(Collection entries)
- - - -
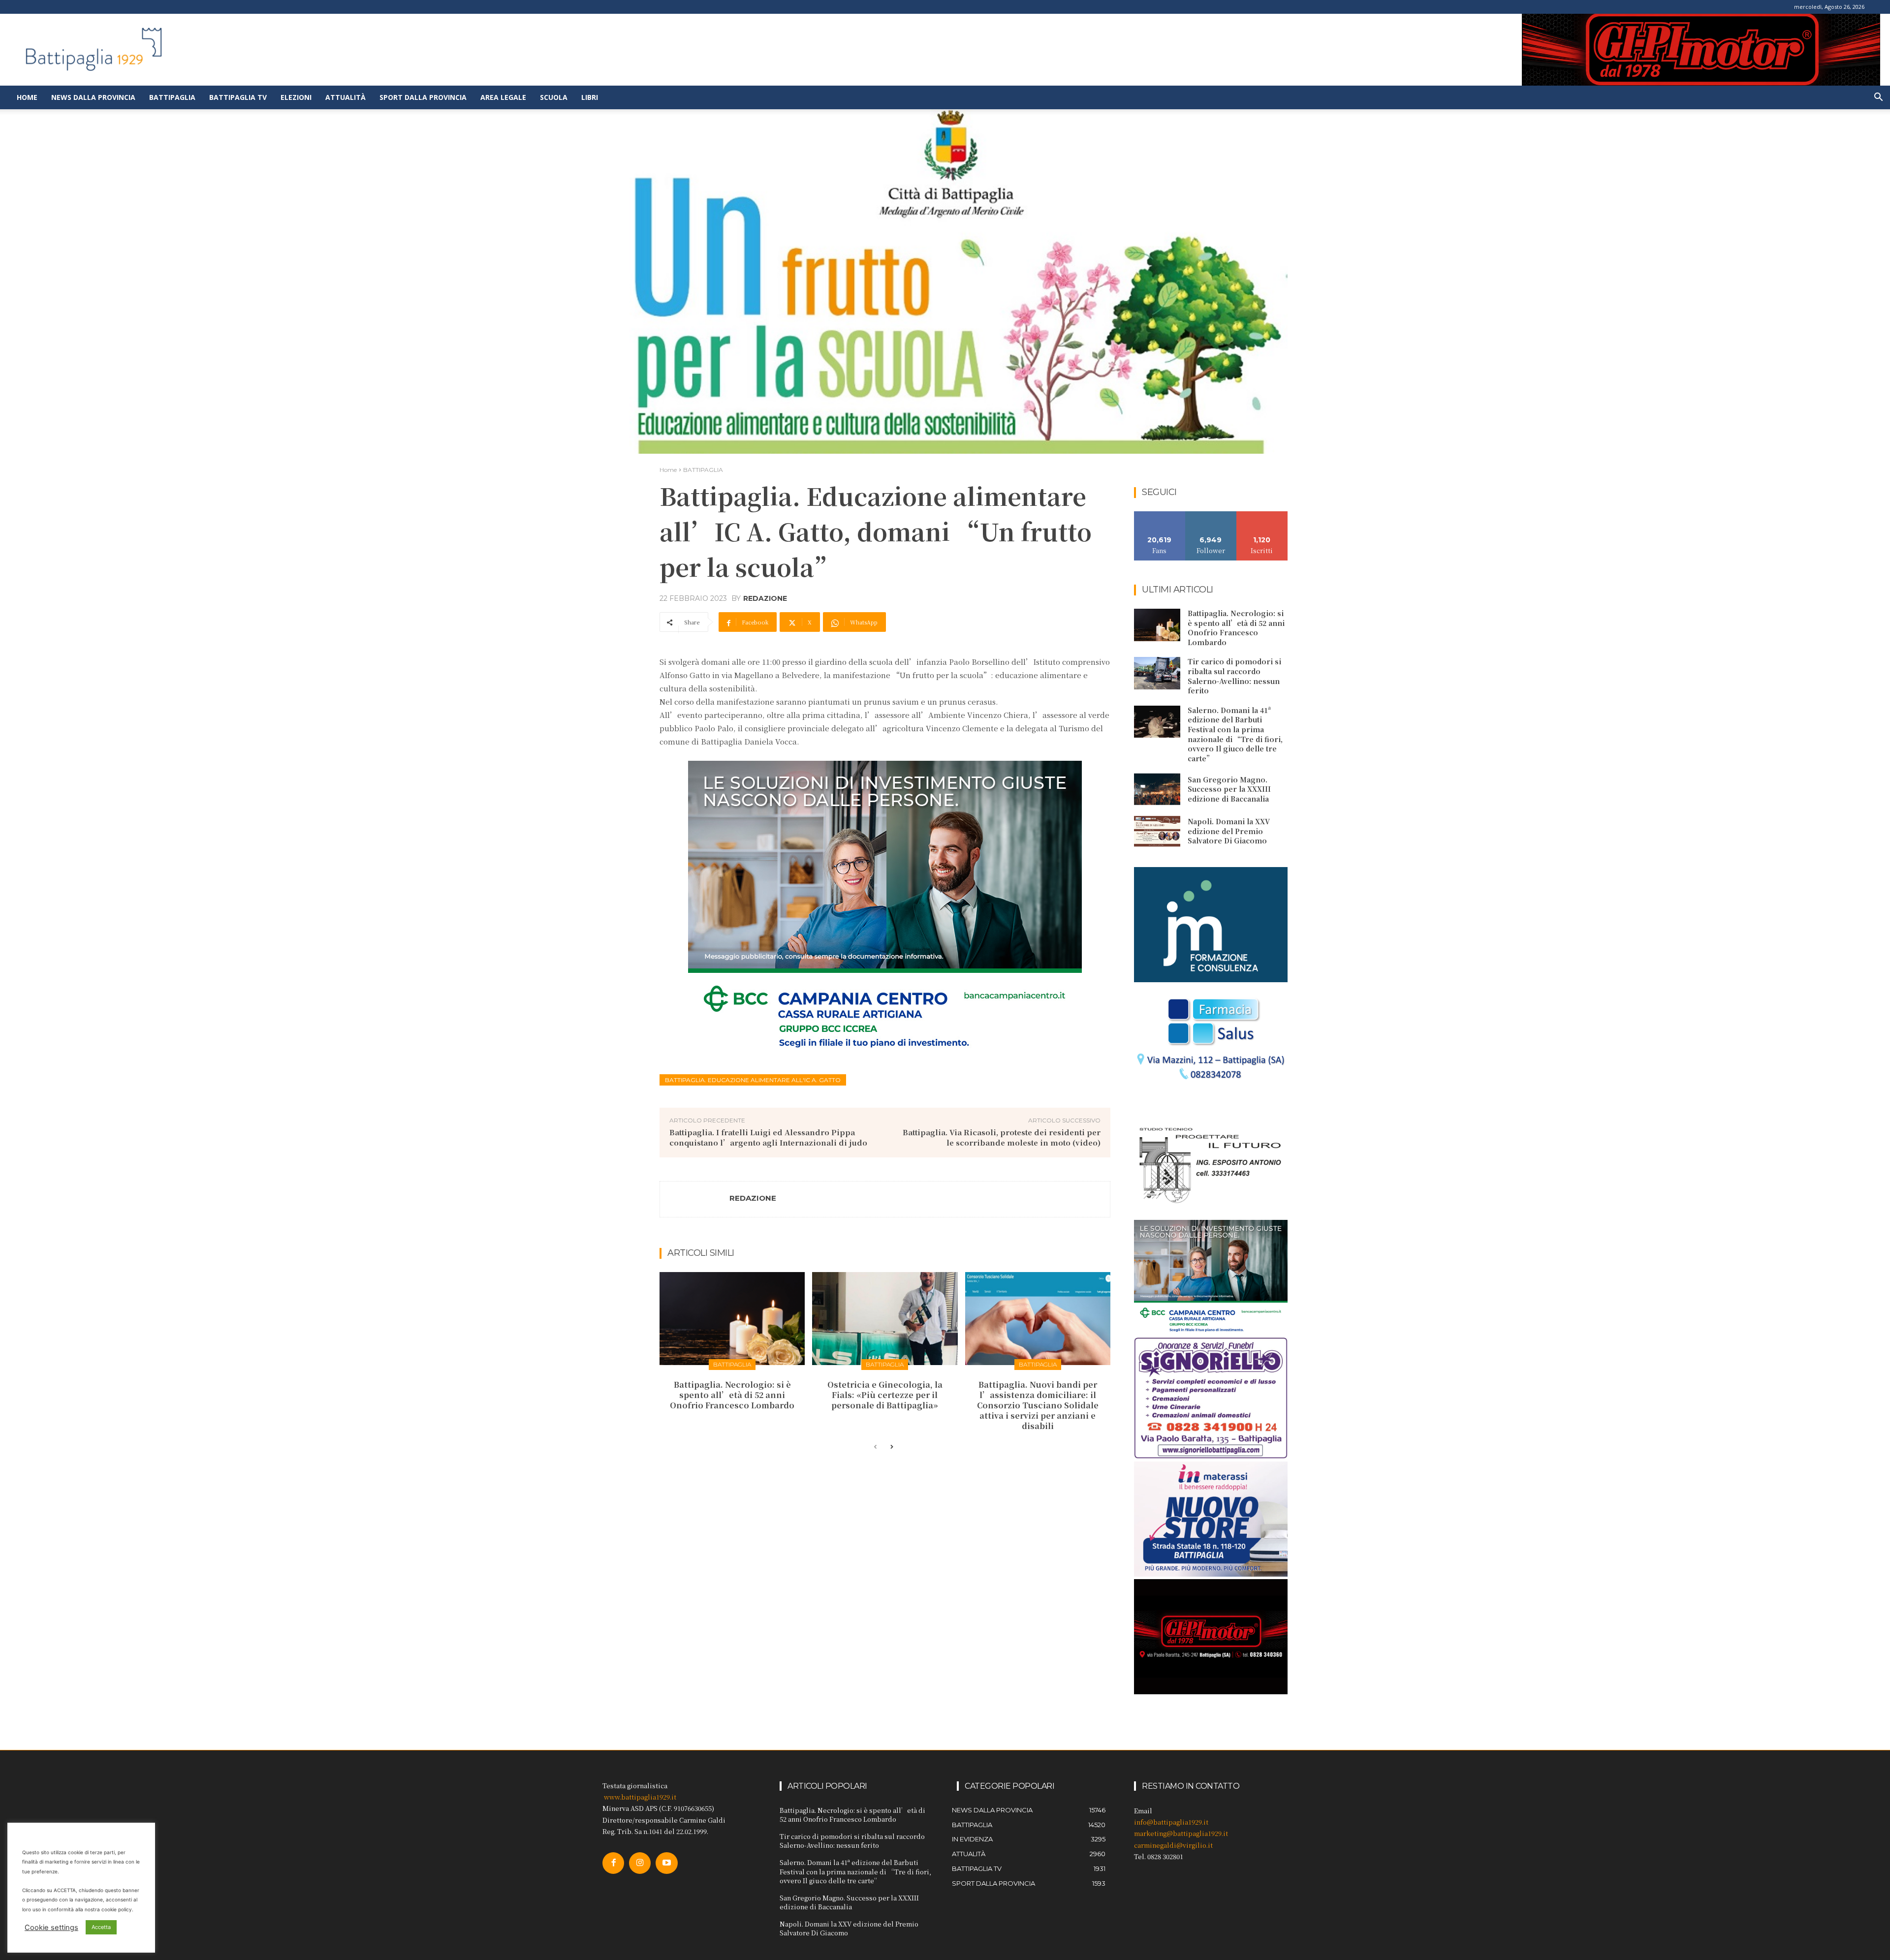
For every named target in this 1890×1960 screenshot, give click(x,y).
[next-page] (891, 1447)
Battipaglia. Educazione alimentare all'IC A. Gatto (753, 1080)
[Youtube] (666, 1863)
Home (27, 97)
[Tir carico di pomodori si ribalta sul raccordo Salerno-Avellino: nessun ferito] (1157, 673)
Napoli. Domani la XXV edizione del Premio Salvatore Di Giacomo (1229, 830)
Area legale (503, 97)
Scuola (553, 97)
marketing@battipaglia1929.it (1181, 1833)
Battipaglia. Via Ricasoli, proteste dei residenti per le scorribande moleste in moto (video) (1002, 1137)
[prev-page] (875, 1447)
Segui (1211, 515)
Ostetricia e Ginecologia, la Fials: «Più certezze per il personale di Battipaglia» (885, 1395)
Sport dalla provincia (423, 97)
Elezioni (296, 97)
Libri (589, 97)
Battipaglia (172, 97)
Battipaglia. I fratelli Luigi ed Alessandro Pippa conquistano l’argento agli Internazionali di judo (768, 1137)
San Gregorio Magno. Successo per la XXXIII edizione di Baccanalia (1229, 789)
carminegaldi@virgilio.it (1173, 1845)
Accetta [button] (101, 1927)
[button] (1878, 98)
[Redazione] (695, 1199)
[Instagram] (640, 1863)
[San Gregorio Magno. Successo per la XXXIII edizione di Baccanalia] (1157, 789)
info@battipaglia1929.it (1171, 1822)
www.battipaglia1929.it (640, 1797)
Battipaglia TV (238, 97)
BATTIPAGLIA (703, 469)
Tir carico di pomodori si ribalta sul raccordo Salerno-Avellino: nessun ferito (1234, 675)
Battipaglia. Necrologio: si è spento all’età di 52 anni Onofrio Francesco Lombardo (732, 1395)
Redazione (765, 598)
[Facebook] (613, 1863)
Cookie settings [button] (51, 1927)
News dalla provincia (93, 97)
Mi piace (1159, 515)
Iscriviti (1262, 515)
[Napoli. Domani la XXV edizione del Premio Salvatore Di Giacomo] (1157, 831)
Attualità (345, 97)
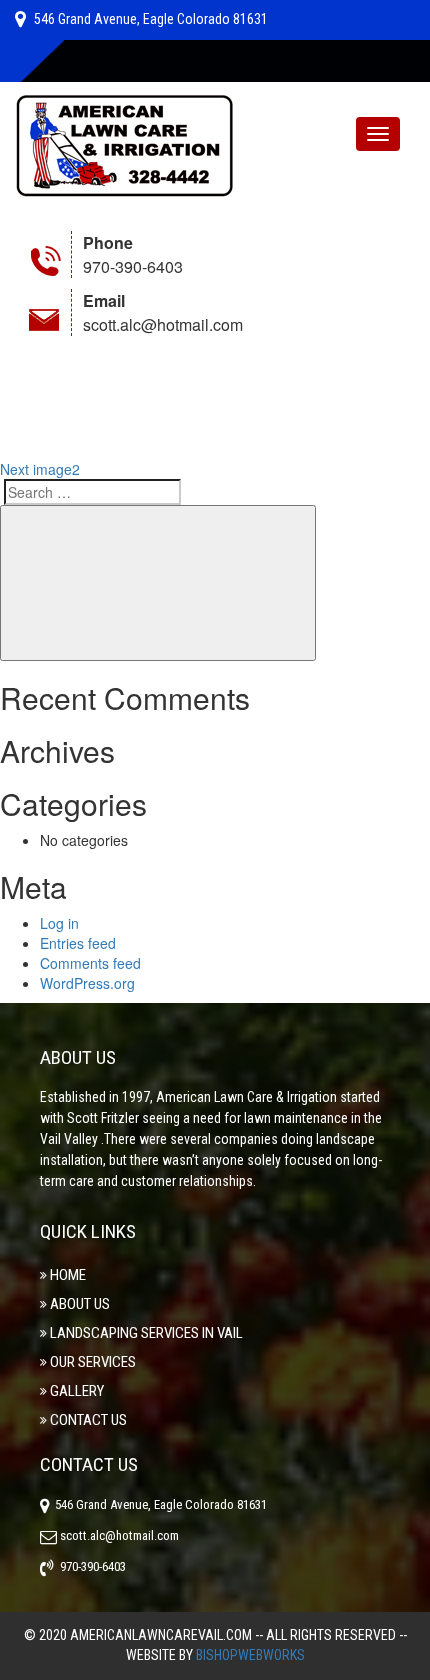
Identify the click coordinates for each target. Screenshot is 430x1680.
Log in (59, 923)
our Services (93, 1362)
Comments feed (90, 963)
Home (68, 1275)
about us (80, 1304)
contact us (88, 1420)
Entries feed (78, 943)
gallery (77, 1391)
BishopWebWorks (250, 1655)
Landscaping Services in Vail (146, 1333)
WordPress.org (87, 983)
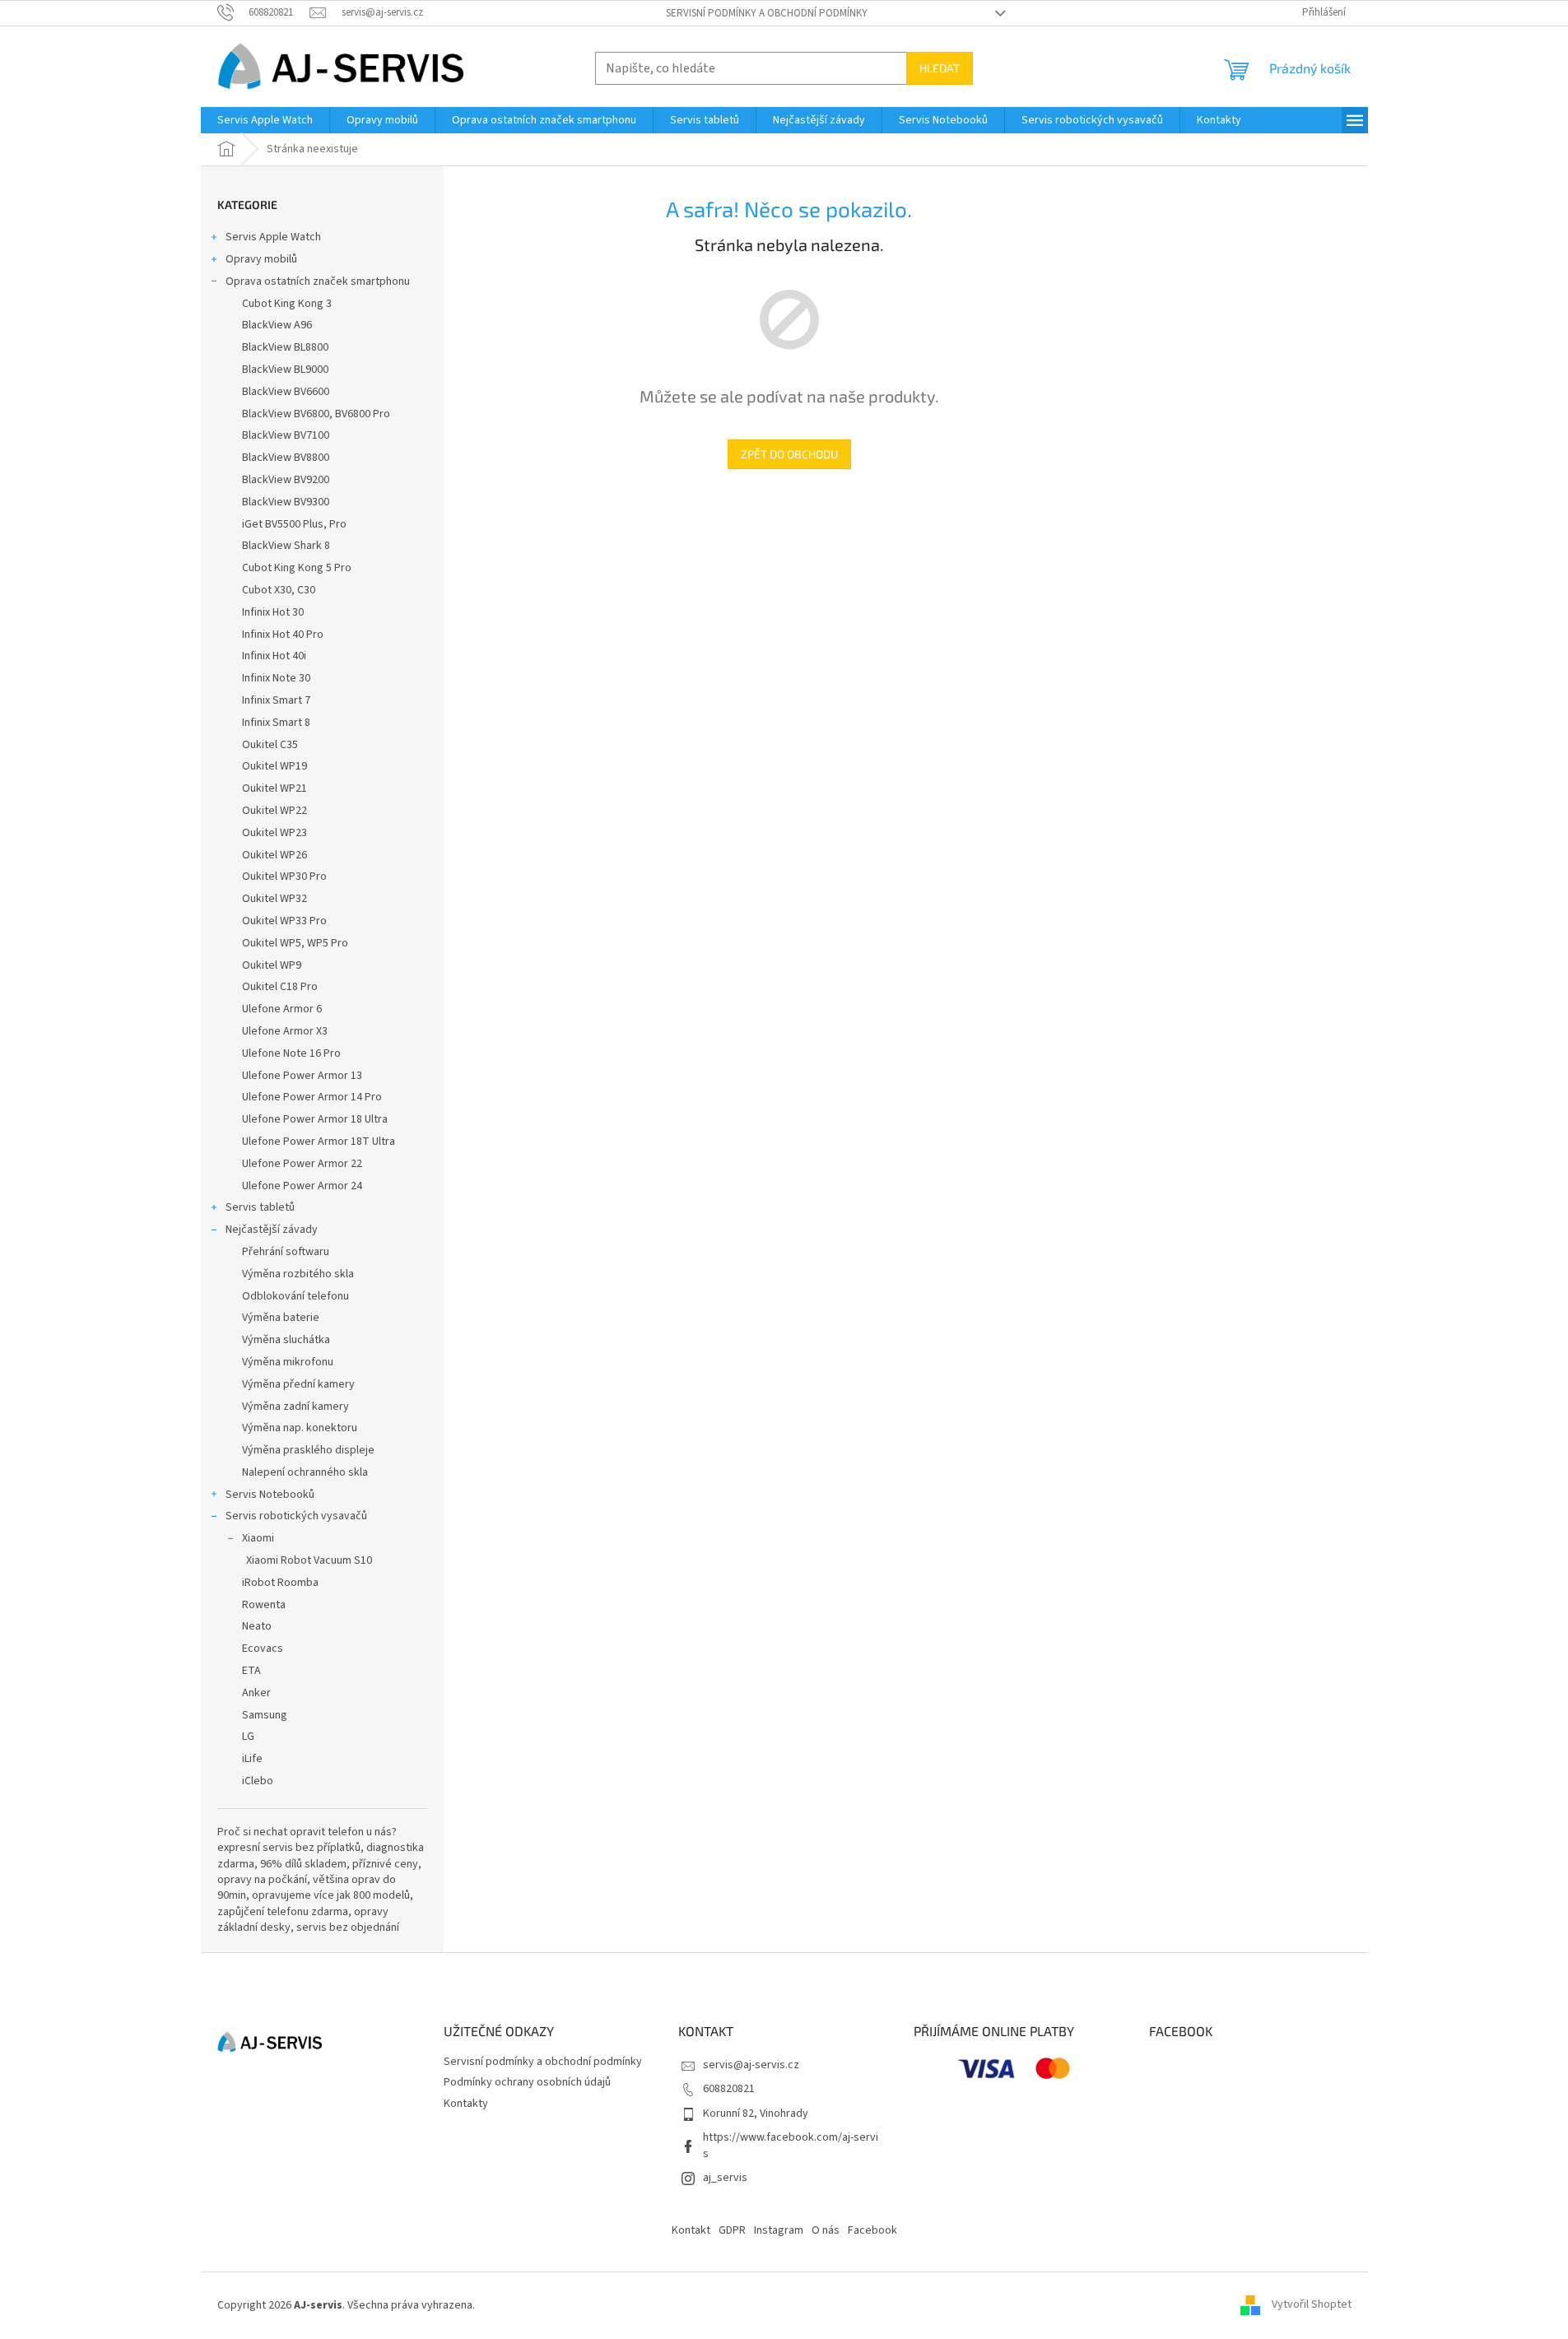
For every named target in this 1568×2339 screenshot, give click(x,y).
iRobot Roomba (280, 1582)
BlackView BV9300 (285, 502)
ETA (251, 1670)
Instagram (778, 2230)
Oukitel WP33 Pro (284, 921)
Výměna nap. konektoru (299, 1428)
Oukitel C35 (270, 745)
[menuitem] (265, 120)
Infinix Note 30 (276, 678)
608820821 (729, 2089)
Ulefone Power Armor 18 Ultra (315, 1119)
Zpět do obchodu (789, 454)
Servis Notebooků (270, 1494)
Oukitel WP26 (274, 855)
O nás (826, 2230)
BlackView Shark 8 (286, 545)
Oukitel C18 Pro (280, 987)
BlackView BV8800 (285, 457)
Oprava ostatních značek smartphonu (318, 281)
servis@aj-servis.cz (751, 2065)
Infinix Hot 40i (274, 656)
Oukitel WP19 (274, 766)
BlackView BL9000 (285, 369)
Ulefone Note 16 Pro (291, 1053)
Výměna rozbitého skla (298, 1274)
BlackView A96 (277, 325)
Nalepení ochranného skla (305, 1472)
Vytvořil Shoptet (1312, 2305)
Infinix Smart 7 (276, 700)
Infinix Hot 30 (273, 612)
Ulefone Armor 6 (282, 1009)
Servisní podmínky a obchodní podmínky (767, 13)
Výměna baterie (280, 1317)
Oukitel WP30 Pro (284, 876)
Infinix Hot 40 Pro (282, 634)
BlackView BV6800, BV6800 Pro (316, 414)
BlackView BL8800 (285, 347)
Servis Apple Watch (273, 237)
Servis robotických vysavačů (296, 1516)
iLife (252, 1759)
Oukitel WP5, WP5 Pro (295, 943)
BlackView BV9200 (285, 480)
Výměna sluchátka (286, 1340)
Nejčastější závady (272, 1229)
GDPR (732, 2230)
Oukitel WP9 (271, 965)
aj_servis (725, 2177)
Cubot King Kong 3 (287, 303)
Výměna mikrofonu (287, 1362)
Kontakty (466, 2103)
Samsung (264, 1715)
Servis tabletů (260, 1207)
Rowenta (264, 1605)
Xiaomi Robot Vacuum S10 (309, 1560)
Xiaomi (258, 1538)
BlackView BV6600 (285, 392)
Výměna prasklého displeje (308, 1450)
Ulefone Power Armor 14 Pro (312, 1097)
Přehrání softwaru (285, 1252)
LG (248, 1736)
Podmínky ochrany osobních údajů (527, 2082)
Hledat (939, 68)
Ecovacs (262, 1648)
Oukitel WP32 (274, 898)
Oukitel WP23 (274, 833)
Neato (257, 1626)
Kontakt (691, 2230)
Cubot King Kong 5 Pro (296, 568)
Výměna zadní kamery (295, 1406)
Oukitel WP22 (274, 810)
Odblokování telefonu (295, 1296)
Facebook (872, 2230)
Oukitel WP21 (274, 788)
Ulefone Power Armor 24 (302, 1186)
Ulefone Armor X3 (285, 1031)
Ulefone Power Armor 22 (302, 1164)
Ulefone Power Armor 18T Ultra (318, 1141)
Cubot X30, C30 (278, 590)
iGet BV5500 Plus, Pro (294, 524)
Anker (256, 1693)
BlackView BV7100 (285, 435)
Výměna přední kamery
- - - -
▶ Task statement:
Set the pictures aside and reproduce exactly the lines above, from the line holding "Baccanalia (1229, 789)" through the line holding "BlackView BV8800 (285, 457)", both included, with nothing else.

▶ Response for this exercise:
San Gregorio Magno. Successo per la XXXIII edizione di Baccanalia (1229, 789)
carminegaldi@virgilio.it (1173, 1845)
Accetta [button] (101, 1927)
[button] (1878, 98)
[Redazione] (695, 1199)
[Instagram] (640, 1863)
[San Gregorio Magno. Successo per la XXXIII edizione di Baccanalia] (1157, 789)
info@battipaglia1929.it (1171, 1822)
www.battipaglia1929.it (640, 1797)
Battipaglia TV (238, 97)
BATTIPAGLIA (703, 469)
Tir carico di pomodori si ribalta sul raccordo Salerno-Avellino: nessun ferito (1234, 675)
Battipaglia. Necrologio: si è spento all’età di 52 anni Onofrio Francesco Lombardo (732, 1395)
Redazione (765, 598)
[Facebook] (613, 1863)
Cookie settings [button] (51, 1927)
News dalla provincia (93, 97)
Mi piace (1159, 515)
Iscriviti (1262, 515)
[Napoli. Domani la XXV edizione del Premio Salvatore Di Giacomo] (1157, 831)
Attualità (345, 97)
Identify the click coordinates for each target. Screenshot is 430x1680.
Log in (59, 923)
our Services (93, 1362)
Comments feed (90, 963)
Home (68, 1275)
about us (80, 1304)
contact us (88, 1420)
Entries feed (78, 943)
gallery (77, 1391)
BishopWebWorks (250, 1655)
Landscaping Services in Vail (146, 1333)
WordPress.org (87, 983)
For every named target in this 1568×2339 screenshot, give click(x,y).
iRobot Roomba (280, 1582)
BlackView BV9300 (285, 502)
ETA (251, 1670)
Instagram (778, 2230)
Oukitel WP33 Pro (284, 921)
Výměna nap. konektoru (299, 1428)
Oukitel C35 (270, 745)
[menuitem] (265, 120)
Infinix Note 30 (276, 678)
608820821 (729, 2089)
Ulefone Power Armor 18 Ultra (315, 1119)
Zpět do obchodu (789, 454)
Servis Notebooků (270, 1494)
Oukitel WP26 (274, 855)
O nás (826, 2230)
BlackView Shark 8 (286, 545)
Oukitel C18 Pro (280, 987)
BlackView BV8800 (285, 457)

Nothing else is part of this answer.